OPDRACHT: Noem alle gronden waarop volgens de onderstaande tekst over de stimuleringslening een stimuleringslening niet wordt toegekend.

BRONTEKST:
Een stimuleringslening wordt niet toegekend indien:

  • 1.

    De eigenaar van de woning of het verenigingsgebouw naar het oordeel van het Stimuleringsfonds Volkshuisvesting niet in staat is de financiële lasten verbonden aan een stimuleringslening te dragen;

  • 2.

    Door de verlening het in artikel 2, lid 3, genoemde subsidieplafond wordt overschreden;

  • 3.

    Met het treffen van de voorzieningen is begonnen voordat het college de stimuleringslening heeft toegekend. In bijzondere gevallen kan het college hiervan afwijken;

Hoofdstuk 5 Indieningsvereisten

Artikel 10

  • 1. De aanvraag om toekenning van een stimuleringslening wordt op een door het college beschikbaar te stellen formulier bij hen ingediend.

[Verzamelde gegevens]

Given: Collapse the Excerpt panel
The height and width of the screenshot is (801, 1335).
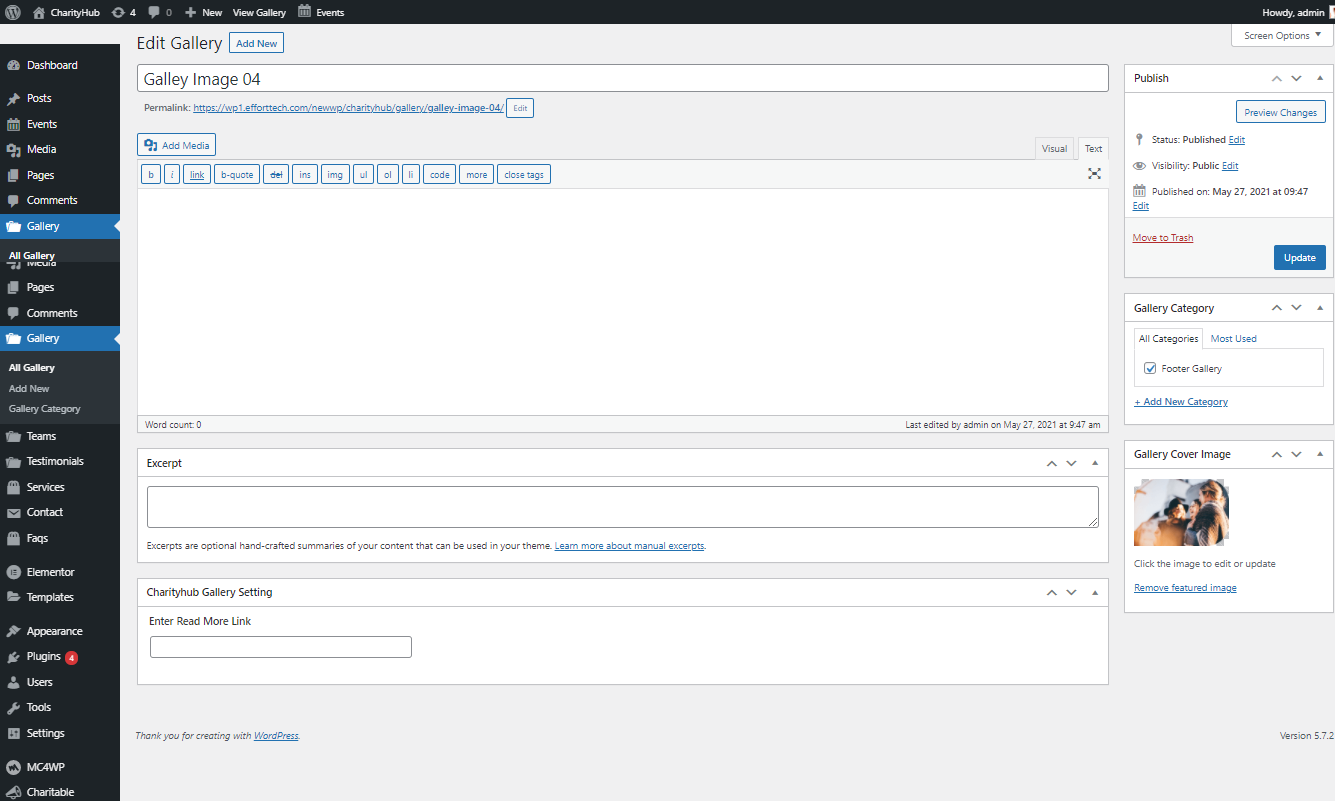Looking at the screenshot, I should click(x=1094, y=463).
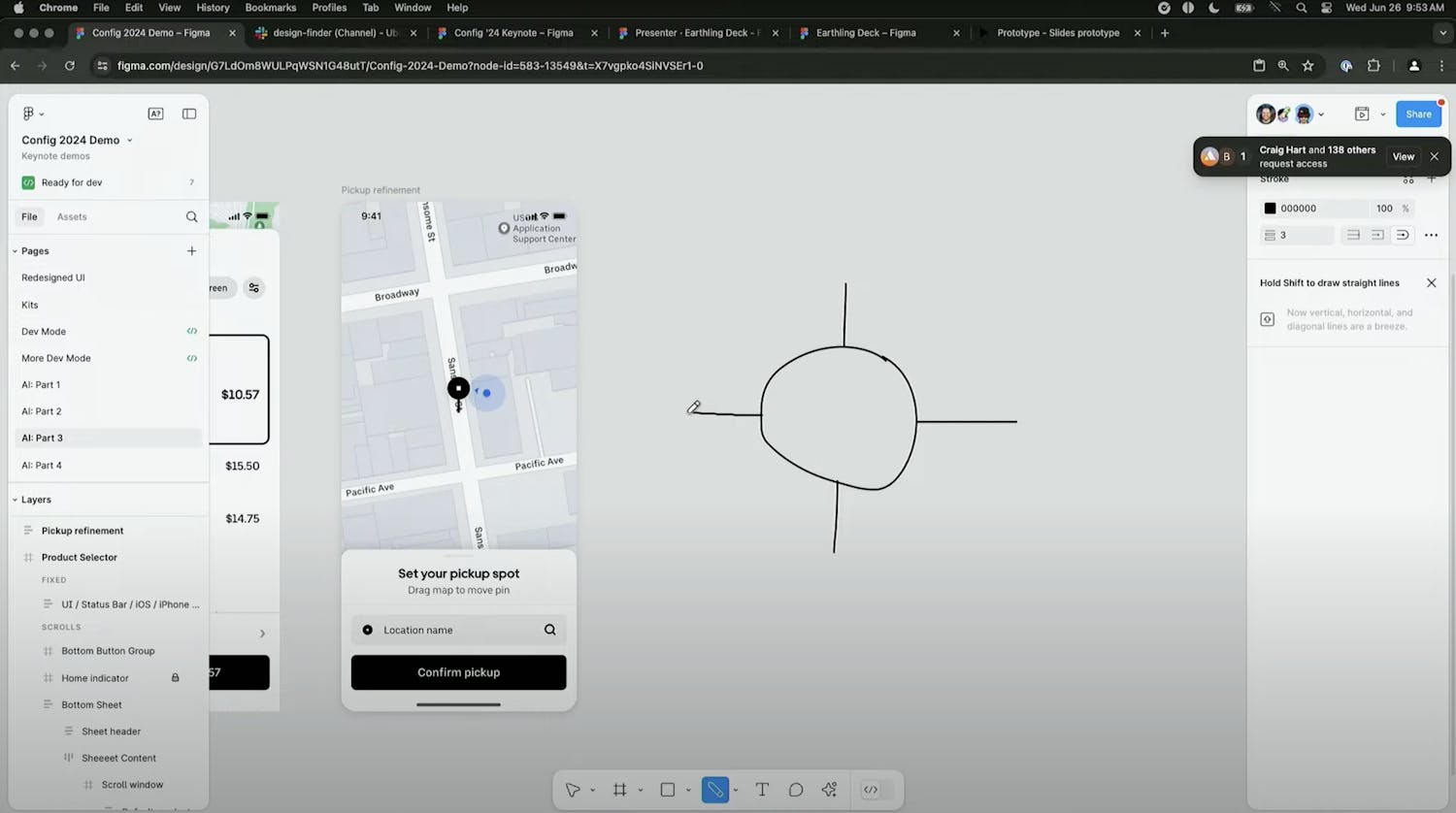The width and height of the screenshot is (1456, 813).
Task: Collapse the Pages section
Action: (16, 251)
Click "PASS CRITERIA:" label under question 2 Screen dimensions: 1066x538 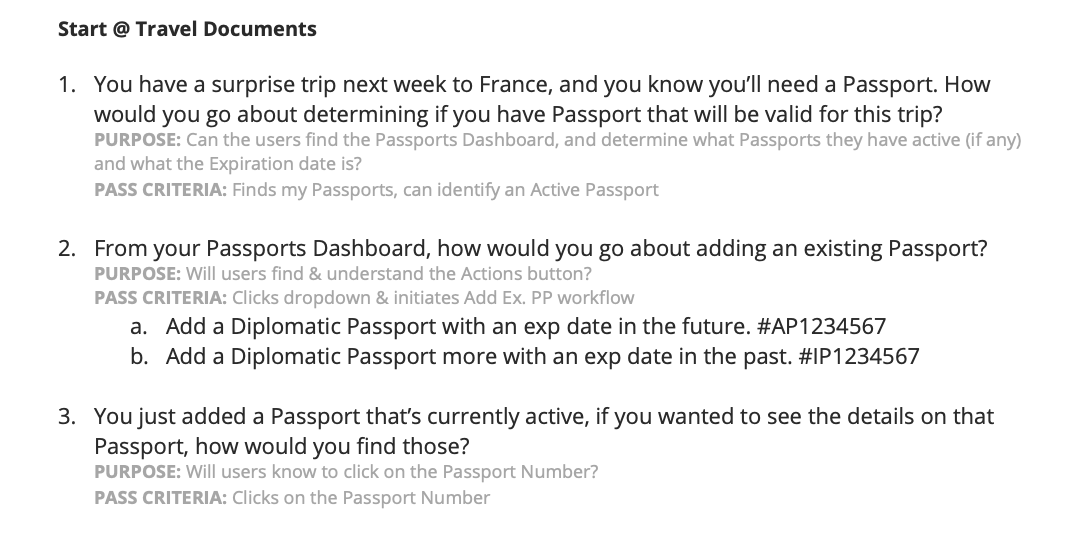(x=160, y=297)
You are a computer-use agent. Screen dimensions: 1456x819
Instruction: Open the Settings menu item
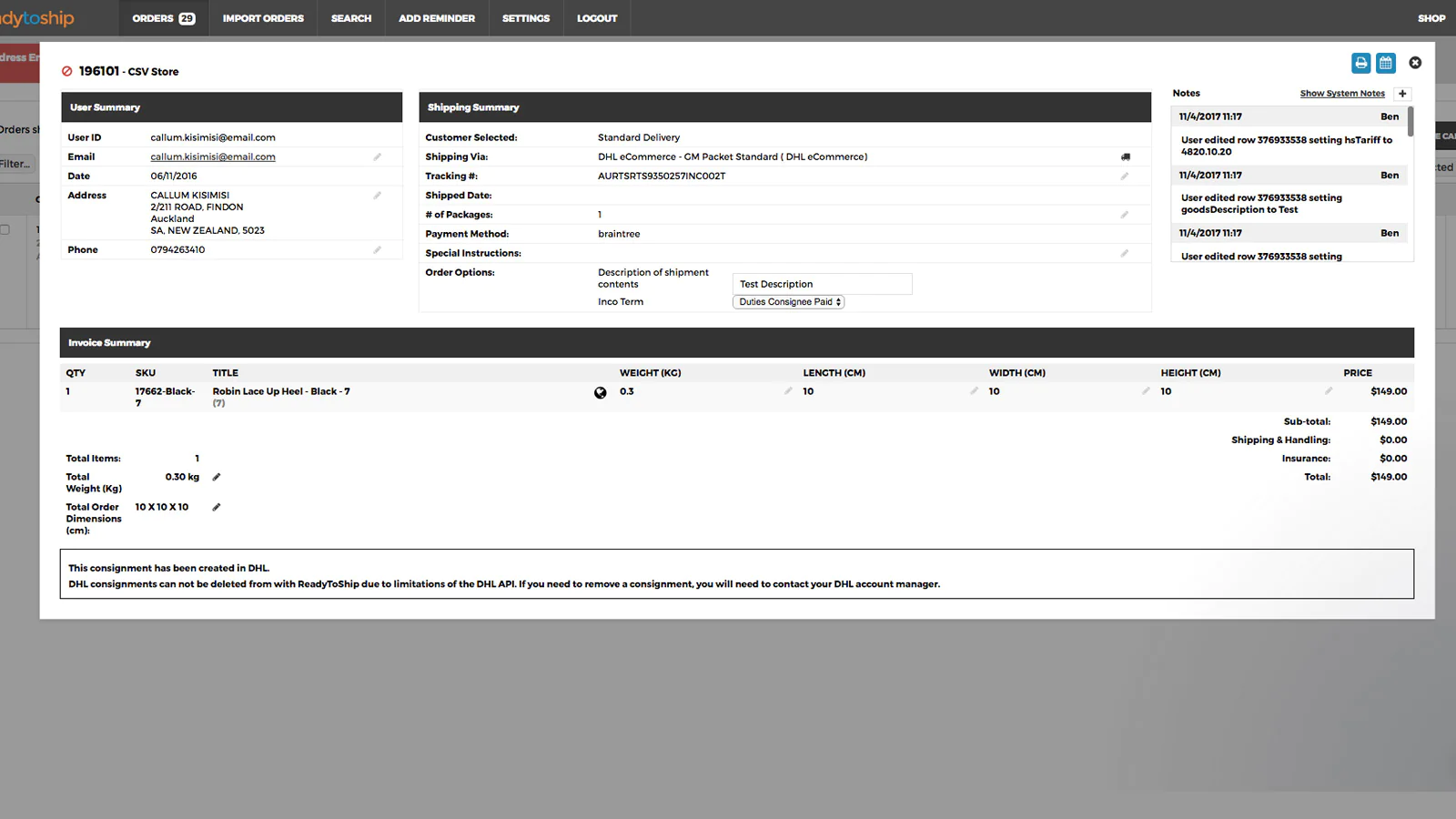(x=526, y=18)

ANTWOORD:
1. De eigenaar van de woning of het verenigingsgebouw is volgens het Stimuleringsfonds Volkshuisvesting niet in staat de financiële lasten van een stimuleringslening te dragen.
2. Door de verlening wordt het in artikel 2, lid 3, genoemde subsidieplafond overschreden.
3. Met het treffen van de voorzieningen is begonnen voordat het college de stimuleringslening heeft toegekend. In bijzondere gevallen kan het college hiervan afwijken.